What you should do: A faithful copy of all the data is required; pictures should not be included.

Extracted information:
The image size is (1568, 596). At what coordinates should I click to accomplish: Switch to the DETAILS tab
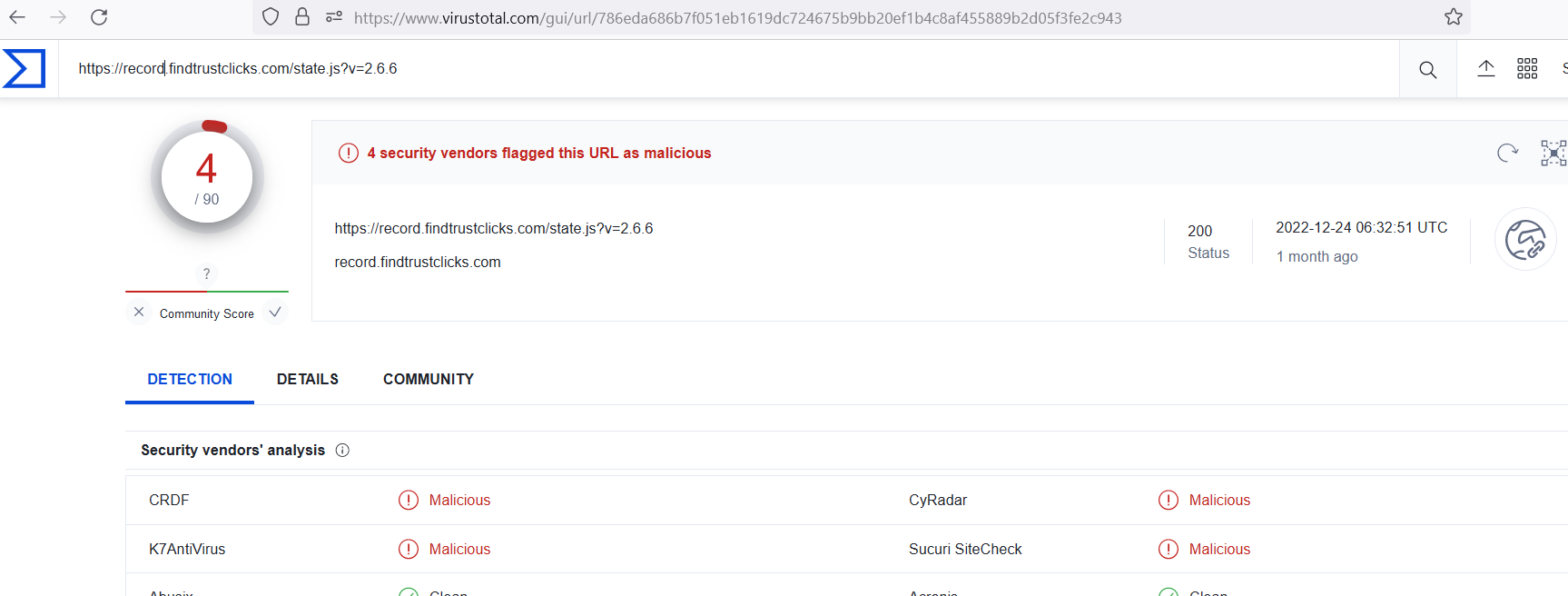(x=308, y=379)
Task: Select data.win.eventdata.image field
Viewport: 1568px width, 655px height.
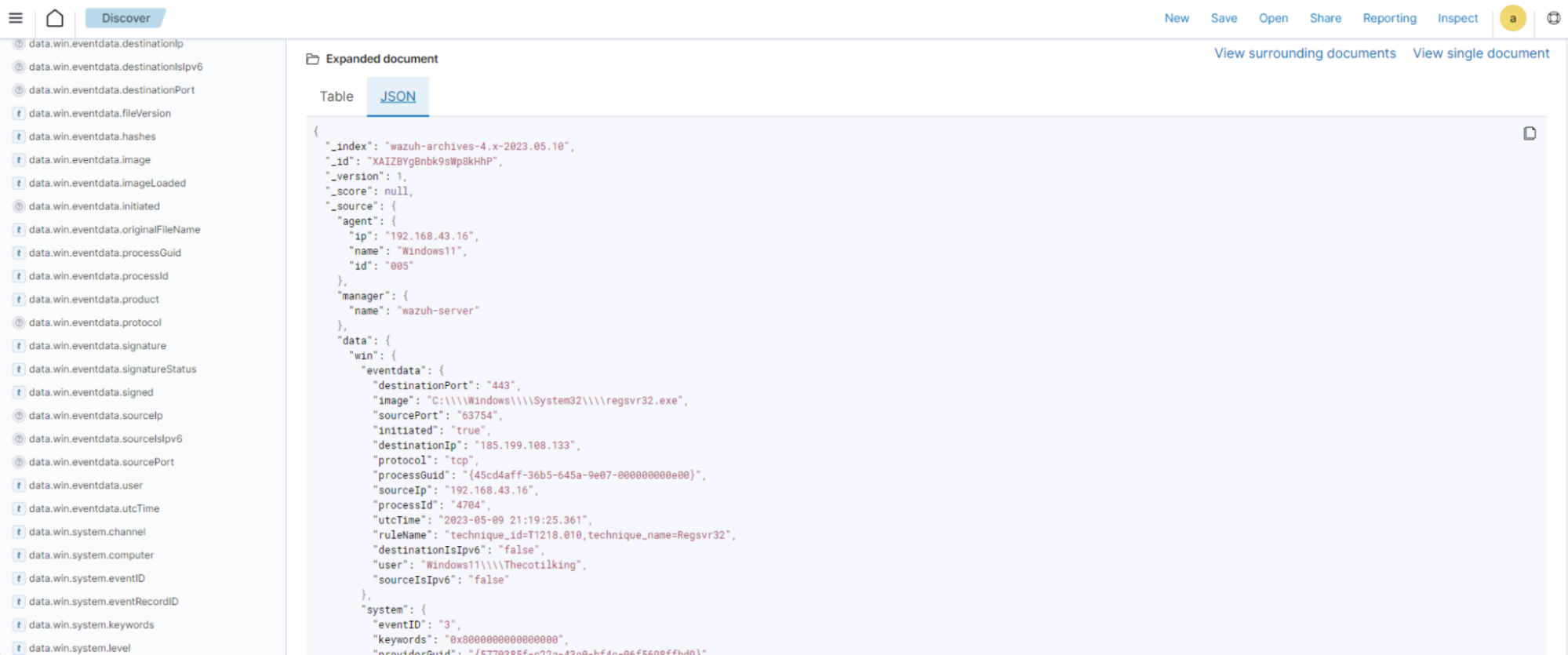Action: pos(89,160)
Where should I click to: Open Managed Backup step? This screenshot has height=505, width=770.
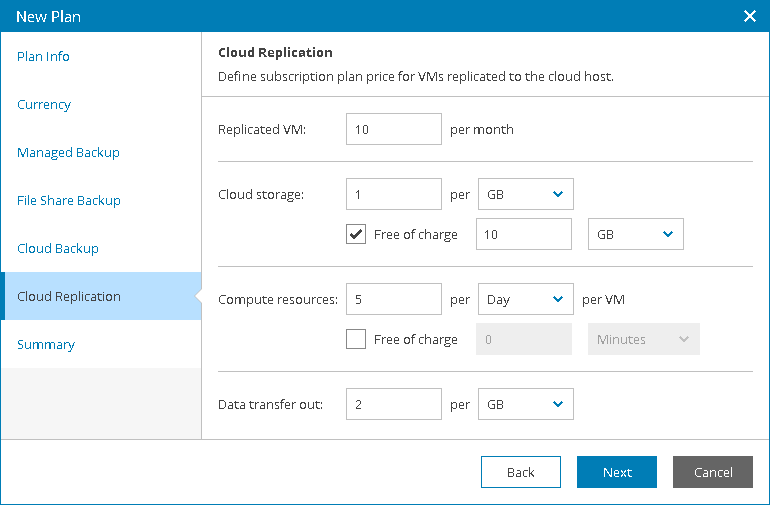point(68,153)
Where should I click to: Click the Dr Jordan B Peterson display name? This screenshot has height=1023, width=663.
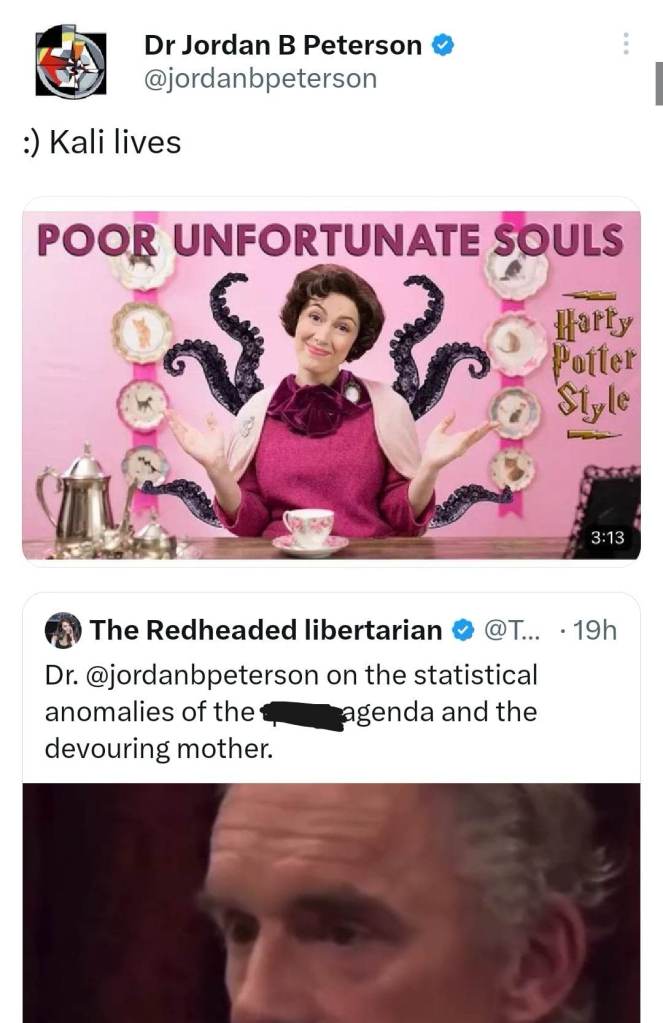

Your response:
The image size is (1568, 596). At what coordinates should I click to accomplish: Switch to the DETAILS tab
(x=308, y=379)
Task: Select data.win.eventdata.image field
Viewport: 1568px width, 655px height.
Action: pos(89,160)
Where should I click to: Open Managed Backup step? This screenshot has height=505, width=770.
point(68,153)
Where should I click to: Click the Dr Jordan B Peterson display name? This screenshot has height=1023, width=663.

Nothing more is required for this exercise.